**TASK OBJECTIVE**: Give only the count of lines that contain "This" in the material.

------ DATA LISTING ------

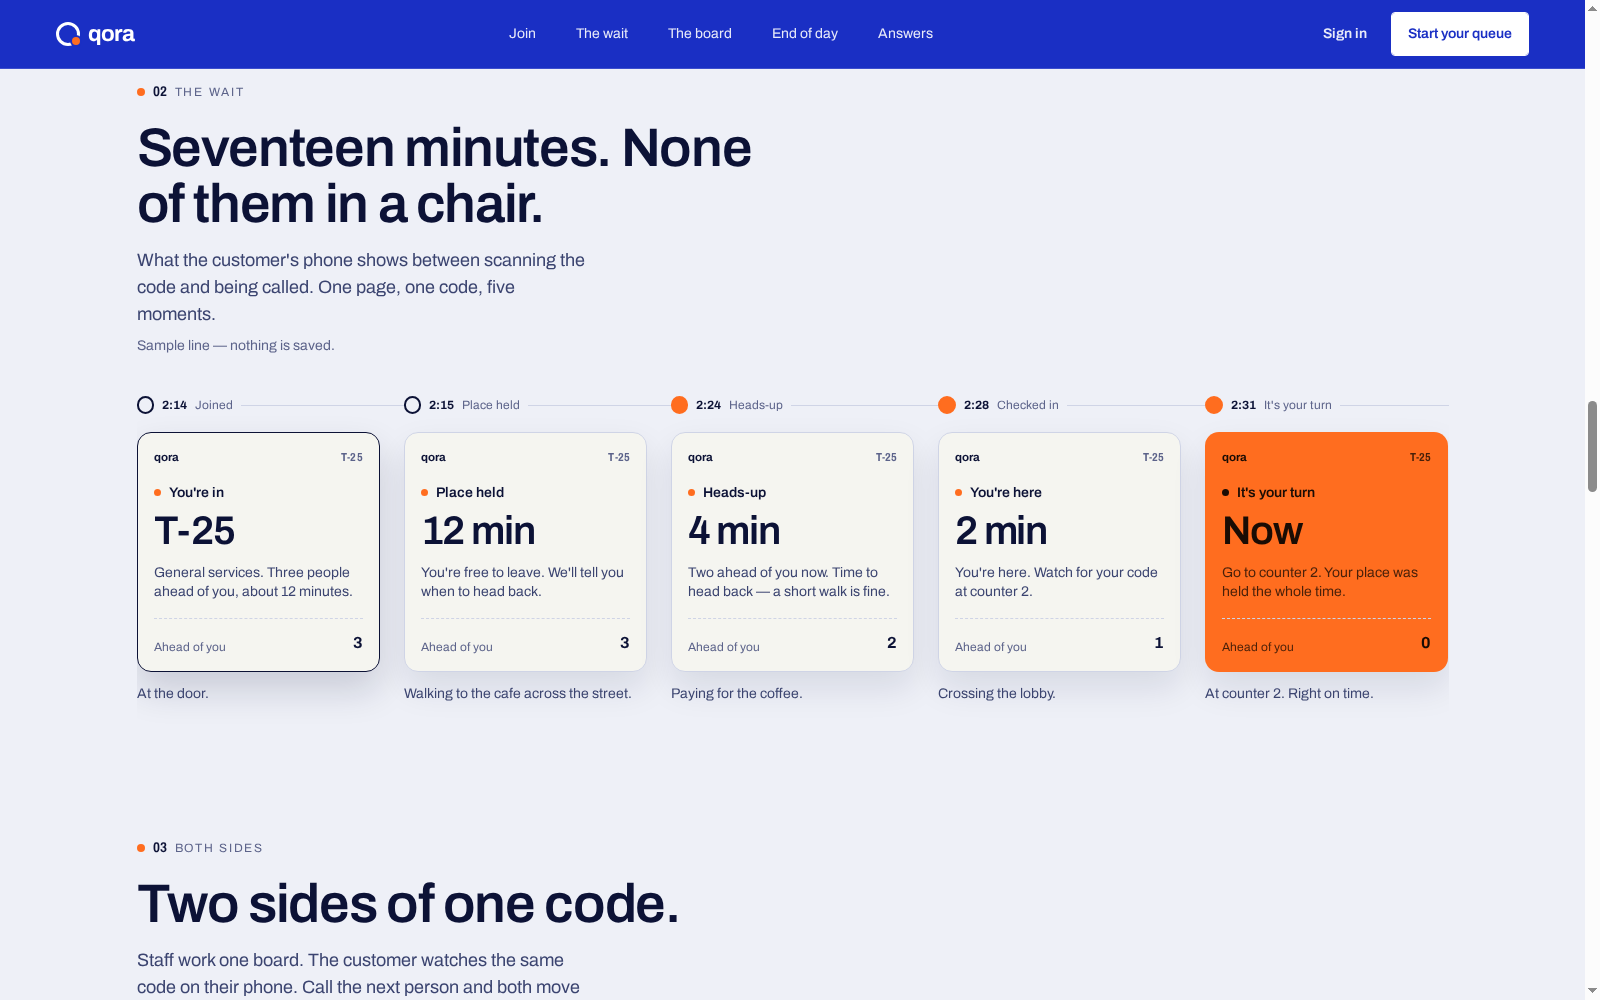Image resolution: width=1600 pixels, height=1000 pixels.
Task: Select the 2:14 Joined timeline circle
Action: click(x=145, y=405)
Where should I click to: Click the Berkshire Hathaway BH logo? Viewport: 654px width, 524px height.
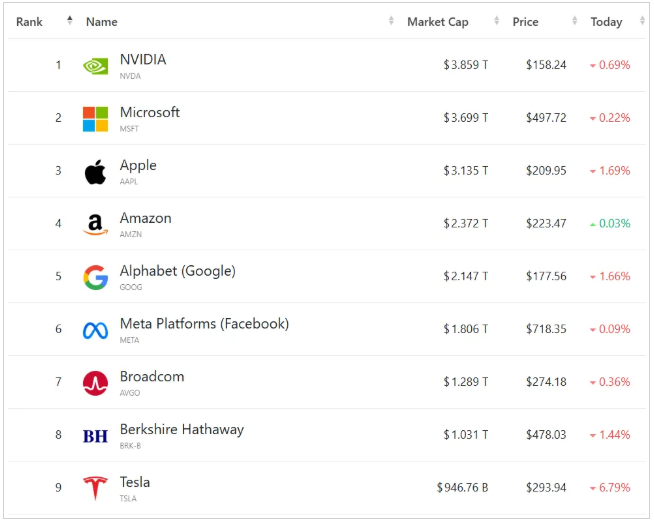point(95,436)
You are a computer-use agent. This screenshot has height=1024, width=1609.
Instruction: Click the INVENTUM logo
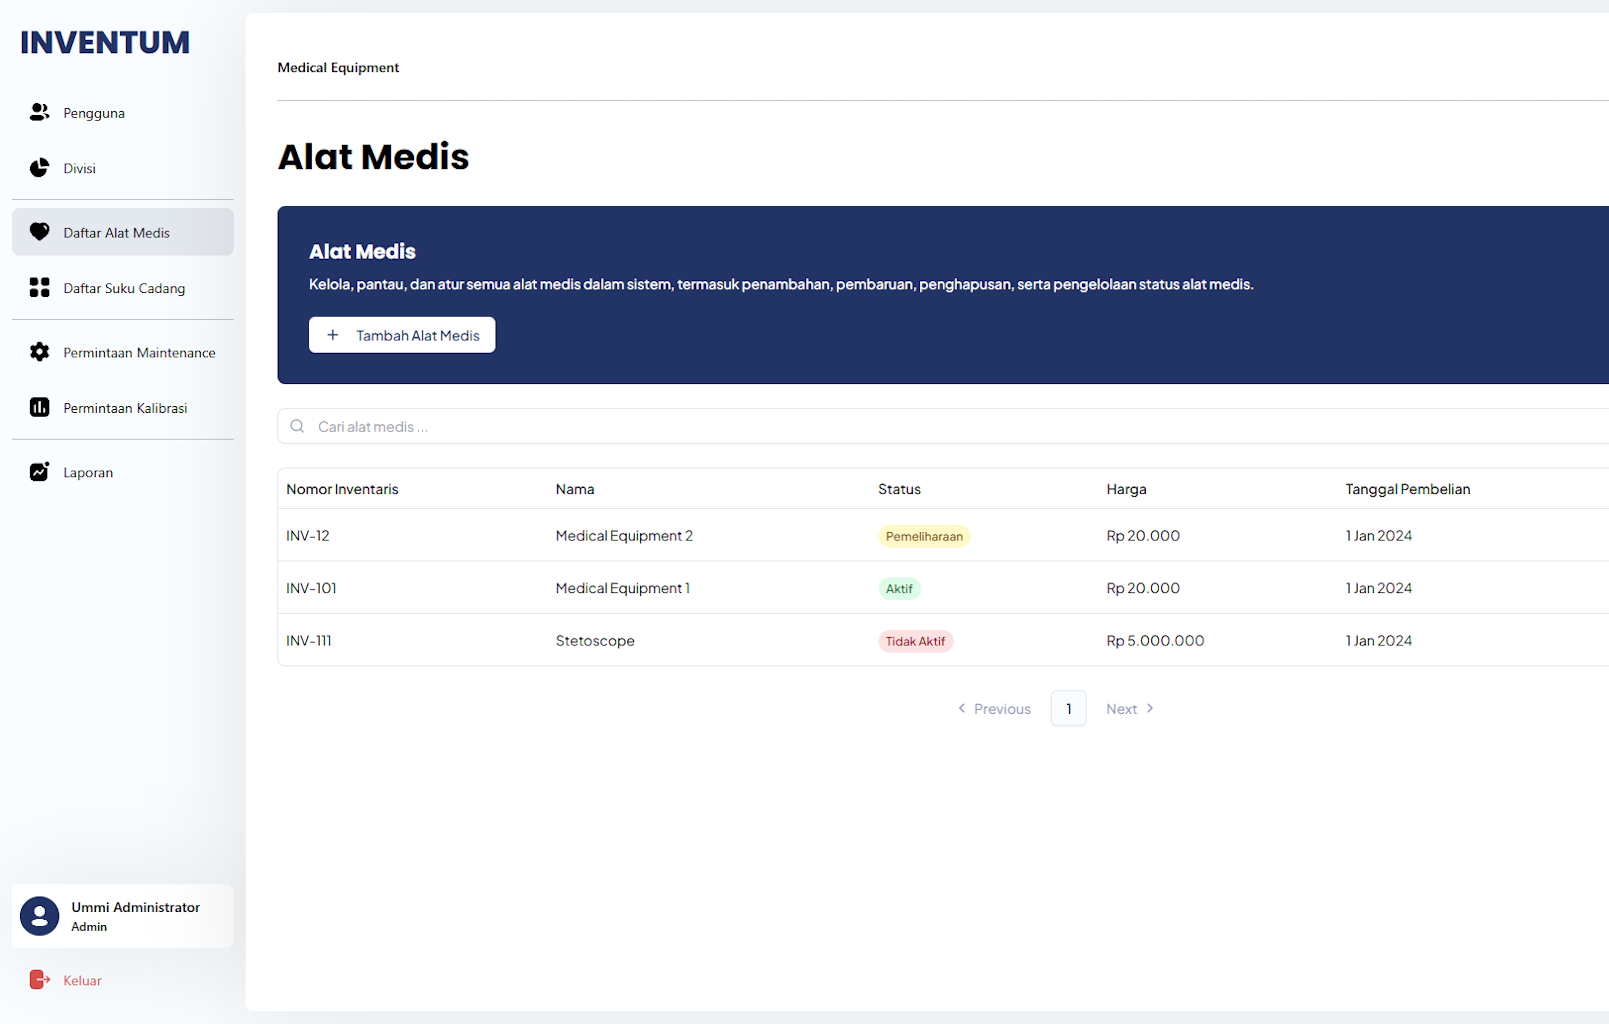click(105, 43)
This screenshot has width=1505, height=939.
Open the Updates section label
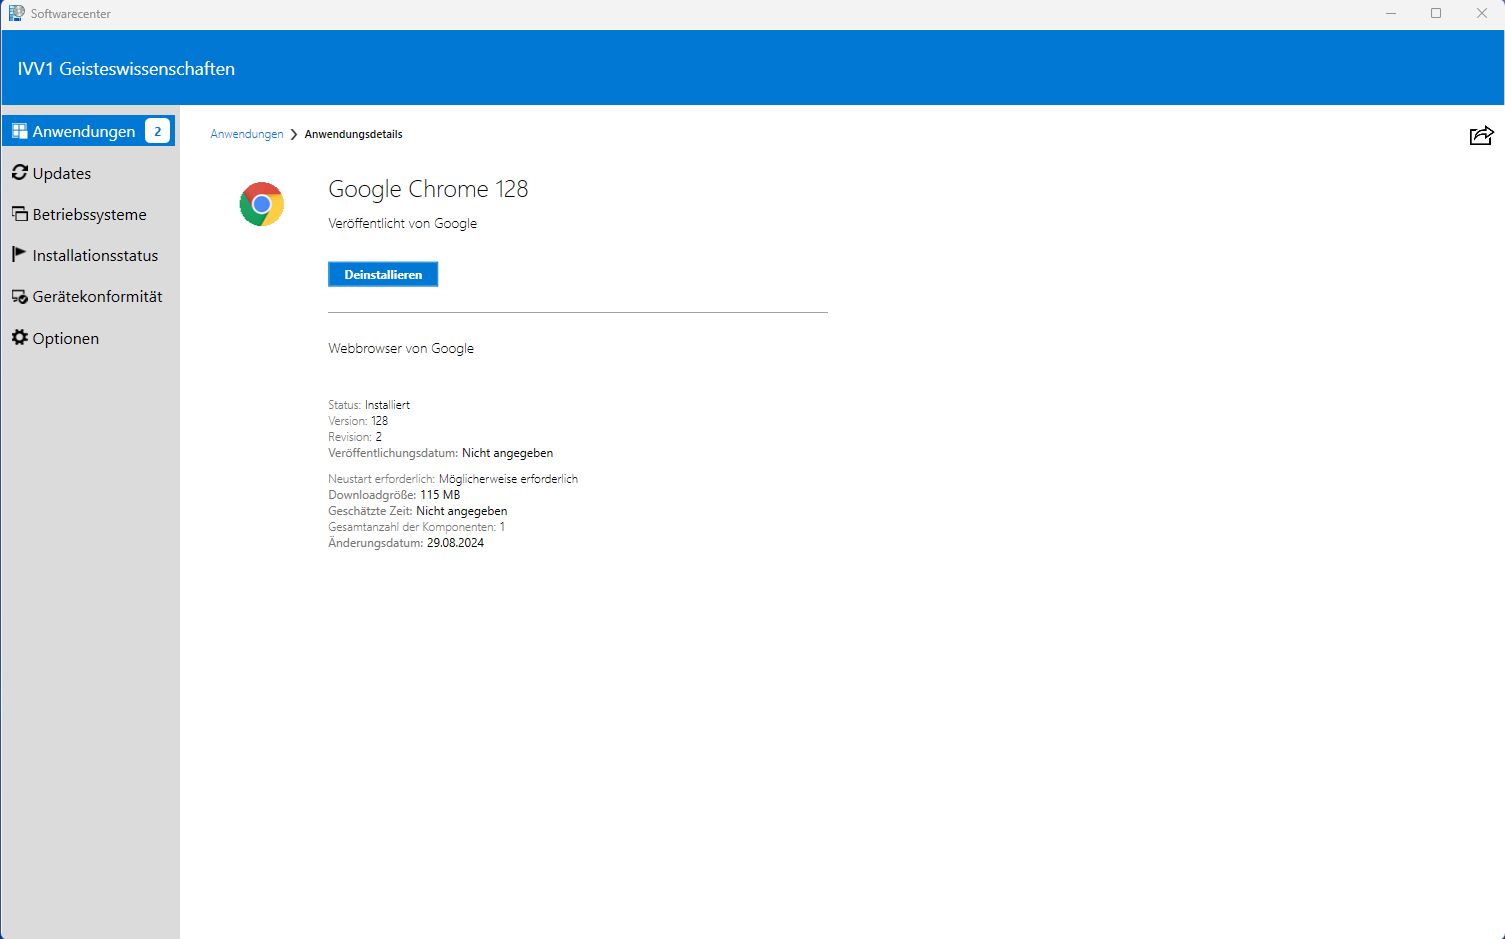pos(62,174)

------

**OUTPUT**: 2